Start of Selected extract
Klein v. Russell

Decision Date01 October 1873
PartiesKLEIN v. RUSSELL
CourtU.S. Supreme Court

ERROR to the Circuit Court for the Northern District of New York; in which court one Russell, a glover, of Gloversville New York, brought suit against Klein, glover in the same place, for an infringement of a patent. The plaintiff got a verdict; the defendant having in the course of the trial taken various exceptions, on which the case was now here.

The case was thus:

In August, 1869, Russell obtained a patent for a new and useful improved process of treating leather so as to render it suitable for the manufacture of gloves. The specification said:

'My invention consists in a novel treatment of what is known as 'bark-tanned lamb or sheep skin,' an article used by bookbinders, and which, while sufficiently soft and supple for the purposes of their trade, is too harsh and stiff for glove-making and a variety of other purposes. This objection is removed by my treatment of the article, and the leather rendered so soft and free, yet full in respect of body, as to adapt it, among other purposes or uses, to the making of what are termed 'dogskin gloves.'

'The process I adopt, and which constitutes my invention, is as follows: I take of 'fat liquor' obtained in scouring deerskin after tanning in oil, say ten gallons, and warm the same by heating to or near the boiling-point. I then add to such heated fat liquor eight ounces of sal soda, twelve ounces of common salt, one pint of soft-soap, and four ounces of Venetian red, and stir and mix these several ingredients with the fat liquor. This forms the treating mixture or compound; and when made in the foregoing quantity will suffice for five or six dozen skins, but of course such quantity may be more or less varied, as may also the proportions of the ingredients; and the Venetian red or other coloring matter is modified or omitted as desired.
End of Selected extract
Start of Data shown
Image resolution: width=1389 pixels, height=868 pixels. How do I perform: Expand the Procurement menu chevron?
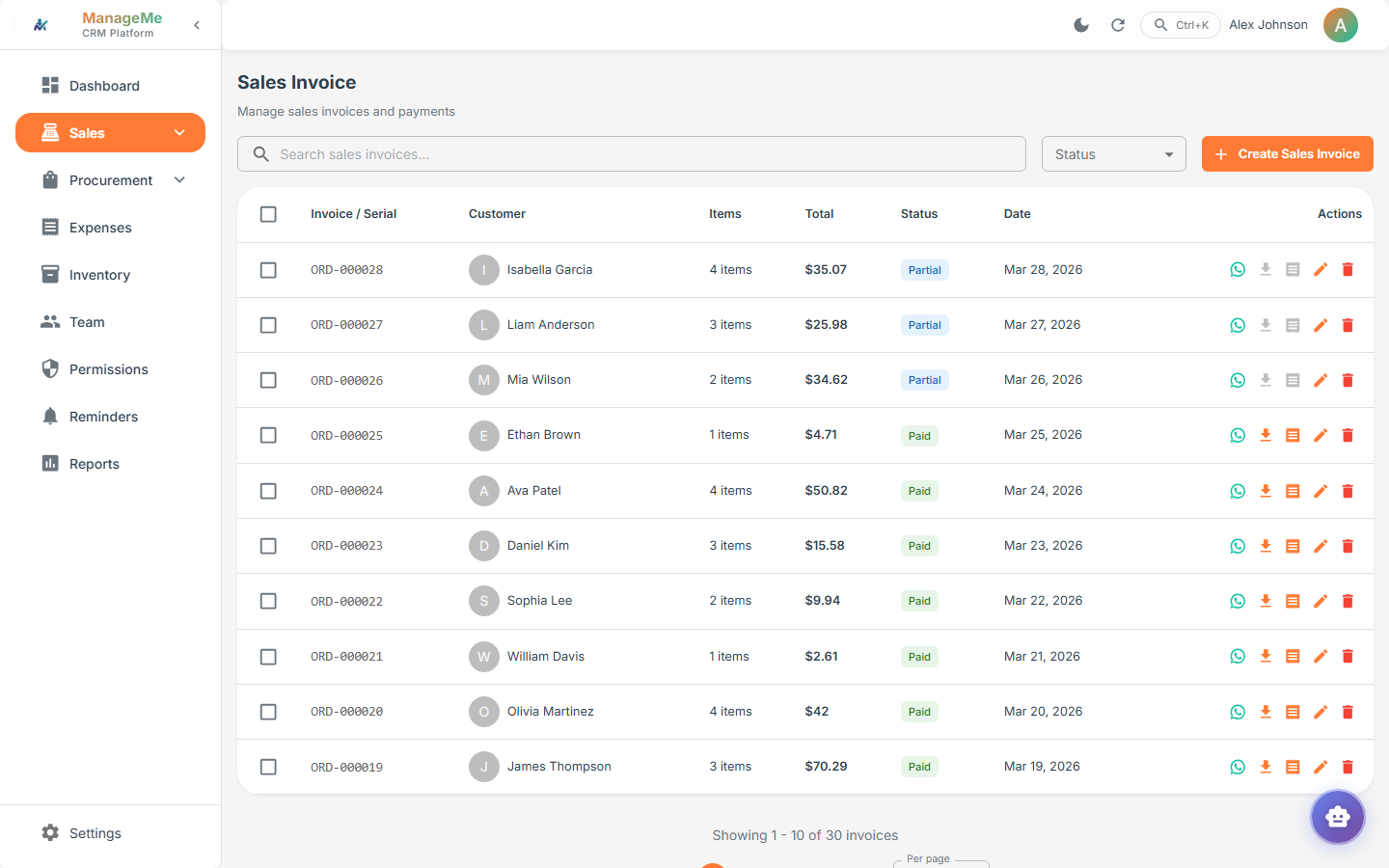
End of Data shown
- _To-do list_:
a - Answer these questions from the Klein v. Russell case text, one per line and marked alike:
(i) What trade did Russell follow?
(ii) In what month and year did Russell obtain his patent?
(iii) How much common salt goes into the heated fat liquor?
b - Continue the Klein v. Russell case text, starting right after its final sentence.

- _Solved tasks_:
a -
(i) He was a glover, of Gloversville, New York.
(ii) August 1869.
(iii) Twelve ounces.

b -
'To effect the treatment hereinbefore referred to, of the barktanned lamb or sheep skins, I lay said skin on a table or other suitable surface, and rub the above-described compound on to both sides of it, using for the purpose a horse or other suitable brush or rubber, by which it can be worked into the skin, that is afterward hung out to dry, and subsequently 'staked,' when the character of the skin will be found entirely changed from harshness to softness, and in other respects, thereby adapting it to the manufacture of gloves of the description previously named and to a variety of other purposes for which said skin was not suitable prior to the treatment of it I have herein described.'

The claim was thus:

'What is here claimed and desired to be secured by letters-patent is the process substantially as herein described, of treating bark-tanned lamb or sheep skin by means of a compound composed and applied essentially as specified.'

On the 1st of February, 1870, Russell got a reissue of this patent under the thirteenth section of the Patent Act,2 which permits a patentee, whenever any patent is 'inoperative or invalid by reason of a defective or insufficient description or specification, or by reason of the patentee claiming in his specification as his own invention more than he had a right to claim as new, if the error has arisen by inadvertency, accident, or mistake,' to apply for a new patent, and in such case authorizes a new patent to be issued for 'the same invention,' in accordance with the patentee's corrected description and specification.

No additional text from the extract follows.